# To buy or not to buy: Ruger P90 45 caliber



## mojowkng

1st post (read: be nice): I am being offered a Ruger P90 45 caliber stainless for $425 or best offer. Owner claims less than 50 rounds have gone through the unit. Any opinions on this model and price?
Thanks in advance,
Mojowkng


----------



## BeefyBeefo

They're good guns and practically tanks. The price seems a little high to me, but I don't really know the going rate for those Rugers. A search on Gunbroker or other sites should tell you how good the price is. Good luck with whatever you decide.

Welcome to the forum.


----------



## mojowkng

*To buy or not to buy: Ruger P90 45 caliber*



BeefyBeefo said:


> They're good guns and practically tanks. The price seems a little high to me, but I don't really know the going rate for those Rugers. A search on Gunbroker or other sites should tell you how good the price is. Good luck with whatever you decide.
> 
> Welcome to the forum.


Thanks for the input and tip on gunbroker.


----------



## Blkhawk73

If it matters any, they're to be taken out of production for 2011.


----------



## Shipwreck

I am not a huge fan of Ruger P series sights and triggers. But the gun is a well made design and is built like a tank, as stated above. Once again, that is a little high for a used RUger, even with only 50 rounds thru it.


----------



## EliWolfe

Shipwreck said:


> I am not a huge fan of Ruger P series sights and triggers. But the gun is a well made design and is built like a tank, as stated above. Once again, that is a little high for a used RUger, even with only 50 rounds thru it.

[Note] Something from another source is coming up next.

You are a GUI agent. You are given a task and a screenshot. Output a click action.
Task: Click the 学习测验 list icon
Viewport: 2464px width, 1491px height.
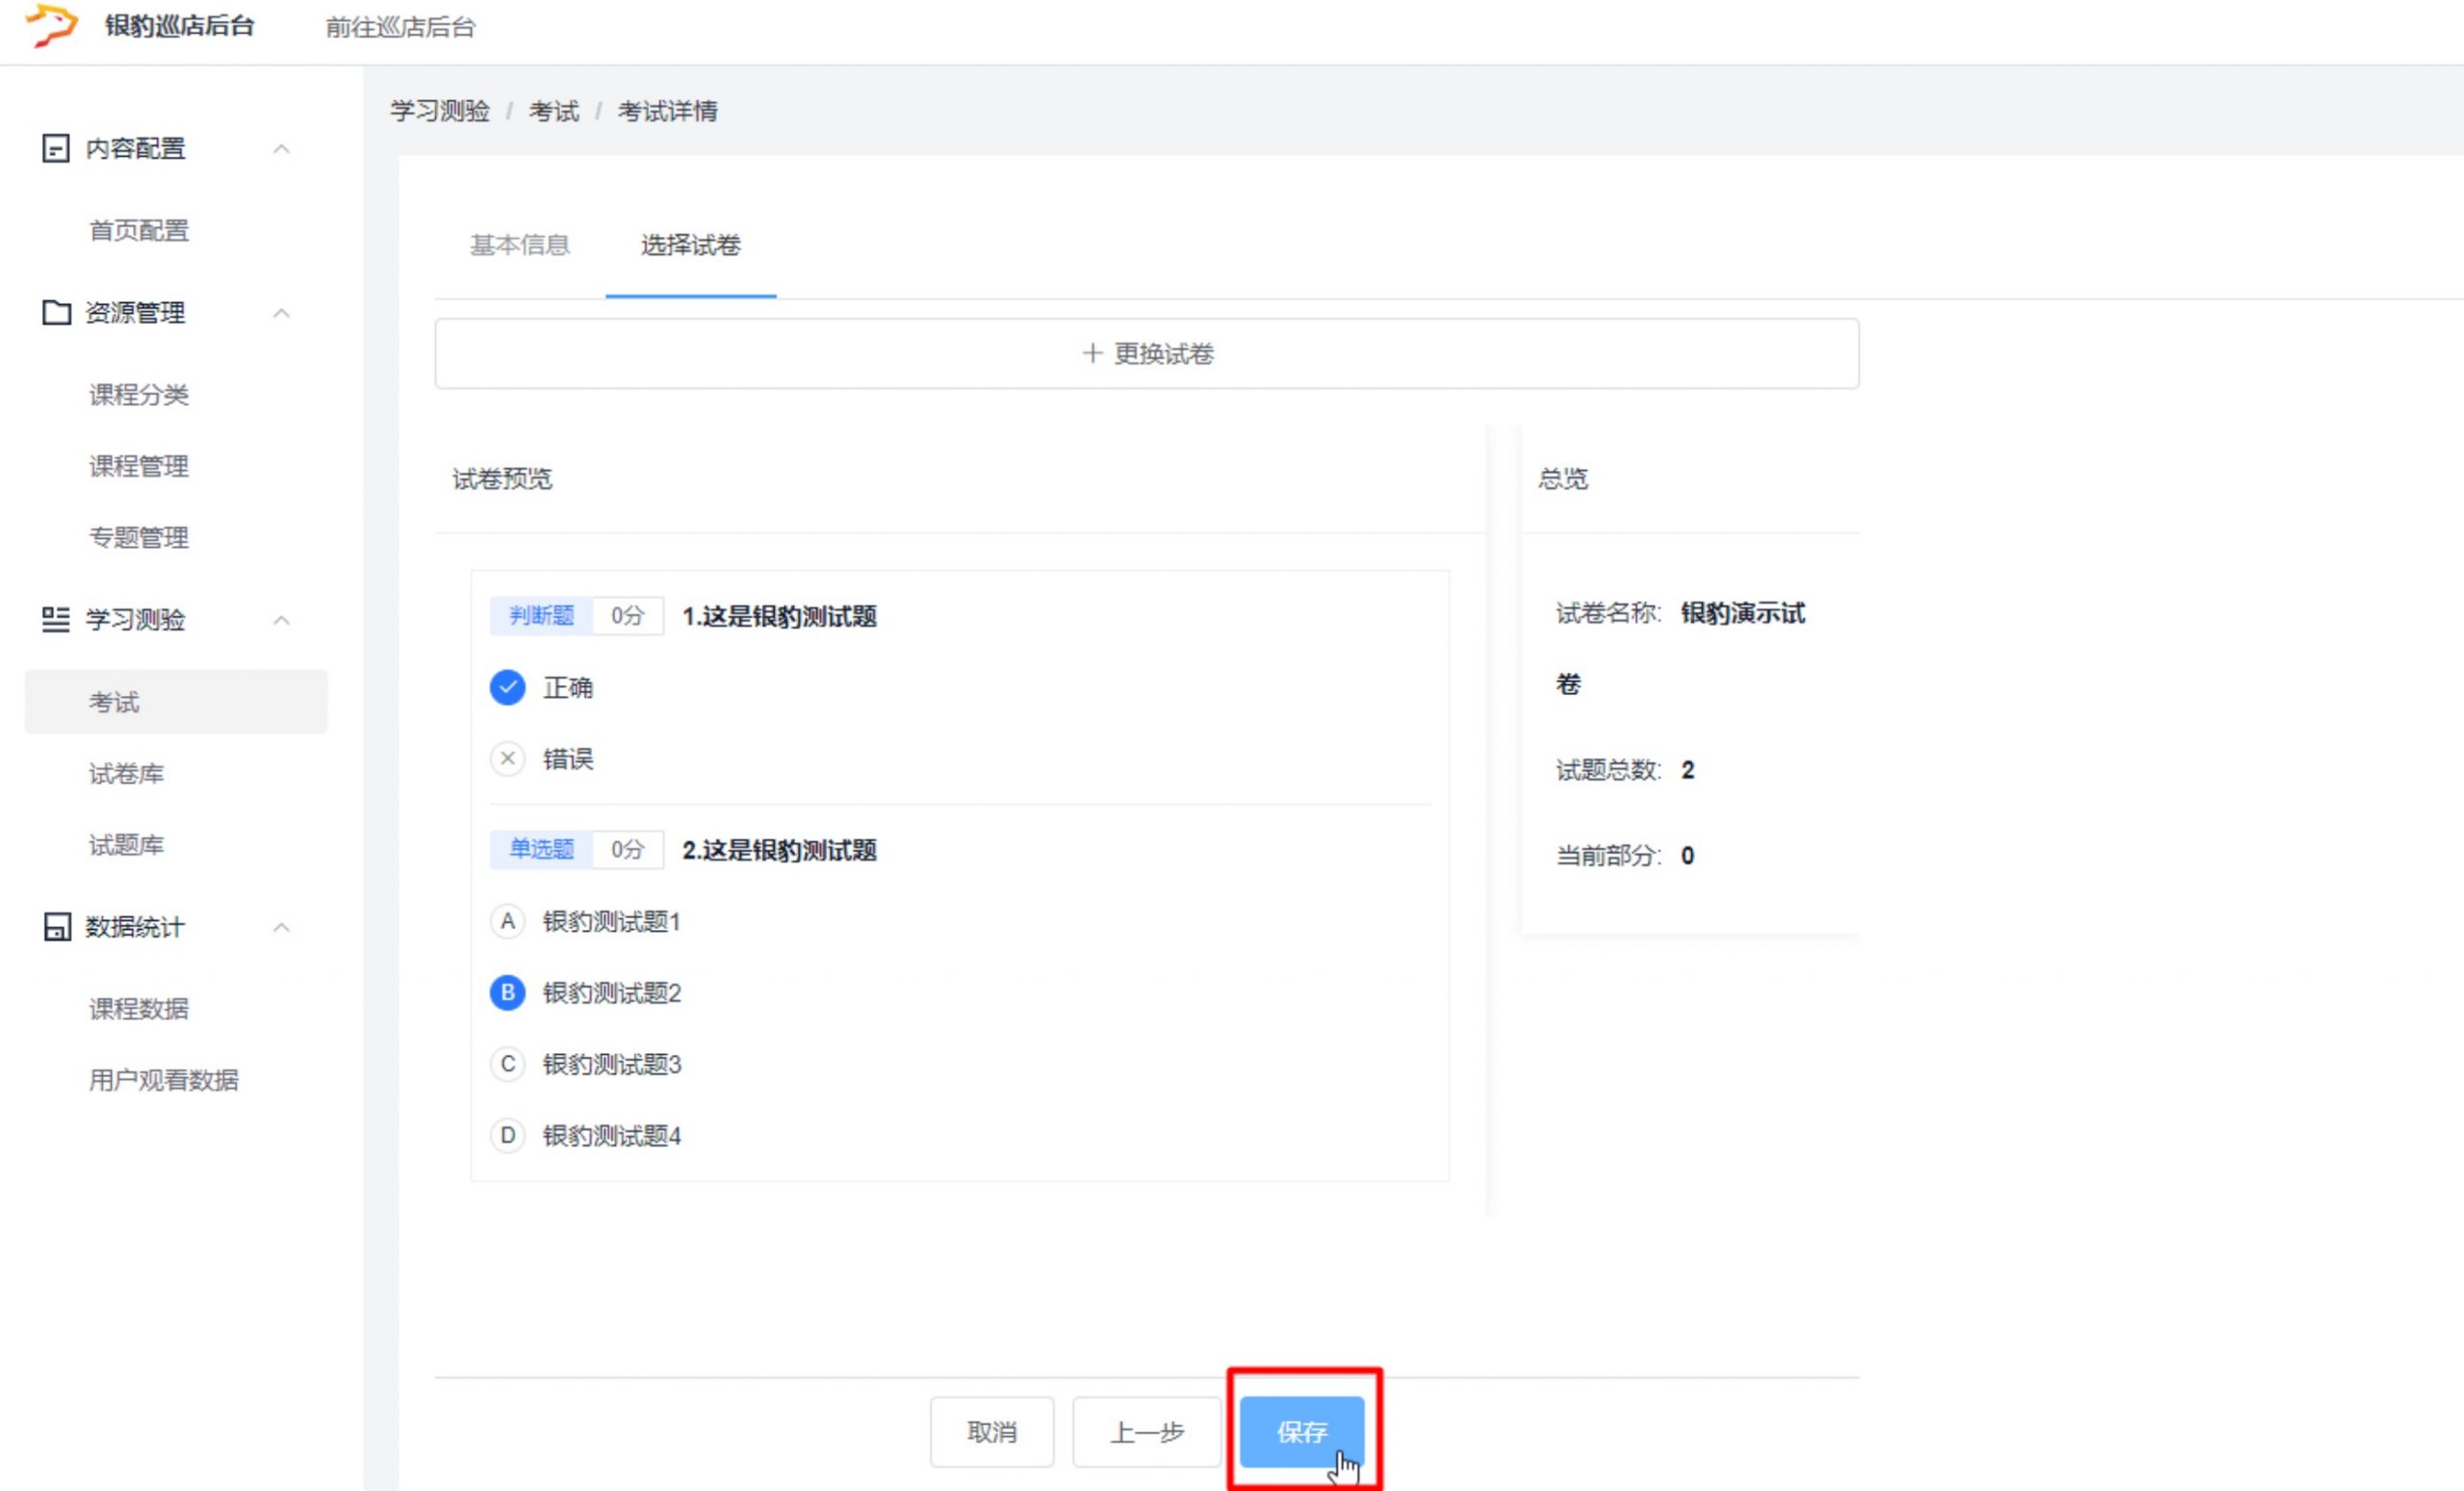click(56, 620)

Roger that on sights/trigger. Friend had an early one, a real clunker. But being Ruger, they seemed to have got the thing right now and I wouldn't mind a slightly "loose" .45 ACP that could double as a club if need be! Really, I like 'em fine at the right price.
Eli


----------



## k4swb

I've had 2 P90s. Sold the first KP90DC and bought a Glock 30. While I like the G30 just fine, I wished I had my P90 back so I bought another P90. The price sounds slightly high to me also but I'd probably go that high on a K (stainless)P90 DC (decock only). If you are comfortable taking the innards out, the trigger parts can be polished with Scotchbrite and it can be excellent.


----------